Aim of the exercise: Decide whether each statement agrees with the Channelpedia page below. Answer yes or no for each, quoting the words that settle it: (a) SKA-31 hyperpolarized the resting membrane potential of human DSM cells. (b) Apamin strengthened the hyperpolarizing effect of SKA-31. (c) SKA-31 attenuated electrical field stimulation-induced contractions only at the lowest stimulation frequencies.

Document extract:
+++

Channelpedia

PubMed 23174857


Referenced in Channelpedia wiki pages of: none

Automatically associated channels: SK3



Title: SK channel-selective opening by SKA-31 induces hyperpolarization and decreases contractility in human urinary bladder smooth muscle.

Authors: Rupal P Soder, Shankar P Parajuli, Kiril L Hristov, Eric S Rovner, Georgi V Petkov

Journal, date & volume: Am. J. Physiol. Regul. Integr. Comp. Physiol., 2013 Jan 15 , 304, R155-63

PubMed link: http://www.ncbi.nlm.nih.gov/pubmed/23174857


Abstract
Overactive bladder (OAB) is often associated with increased involuntary detrusor smooth muscle (DSM) contractions during the bladder-filling phase. To develop novel therapies for OAB, it is critical to better understand the mechanisms that control DSM excitability and contractility. Recent studies showed that small-conductance Ca(2+)-activated K(+) (SK) channels, SK3 channels, in particular, regulate human DSM function. However, the concept that SK channel-selective pharmacological activation can decrease the excitability and contractility directly in human DSM needs further exploration. Here, we studied the effect of the novel and potent SK channel activator, SKA-31 (or naphtho [1,2-d]thiazol-2-ylamine), on human DSM excitability and contractility at the cellular and tissue level. We used isometric tension recordings on human DSM-isolated strips and the perforated patch-clamp technique on freshly isolated native human DSM cells. SKA-31 significantly decreased spontaneous phasic contractions of DSM-isolated strips. In the presence of the SK channel blocker, apamin, the inhibitory effects of SKA-31 on the DSM spontaneous phasic contractions were significantly reduced. SKA-31 decreased the carbachol- and KCl-induced contractions in human DSM strips. Electrical field stimulation-induced contractions were significantly attenuated in the presence of SKA-31 at all stimulation frequencies (0.5-50 Hz). SKA-31 hyperpolarized the resting membrane potential of human DSM cells. Apamin abolished the hyperpolarizing effect of SKA-31, indicating the involvement of SK channel activation. These results support the concept that pharmacological activation of SK channels with selective openers may represent an attractive new pharmacological approach for decreasing DSM excitability and contractility, thus controlling OAB.

+++

Dataset excerpts:
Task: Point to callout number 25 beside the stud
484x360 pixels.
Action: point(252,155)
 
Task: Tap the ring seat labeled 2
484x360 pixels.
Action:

+++

Solution for this problem:
(a) Yes: "SKA-31 hyperpolarized the resting membrane potential of human DSM cells."
(b) No: "Apamin abolished the hyperpolarizing effect of SKA-31"
(c) No: "Electrical field stimulation-induced contractions were significantly attenuated in the presence of SKA-31 at all stimulation frequencies (0.5-50 Hz)."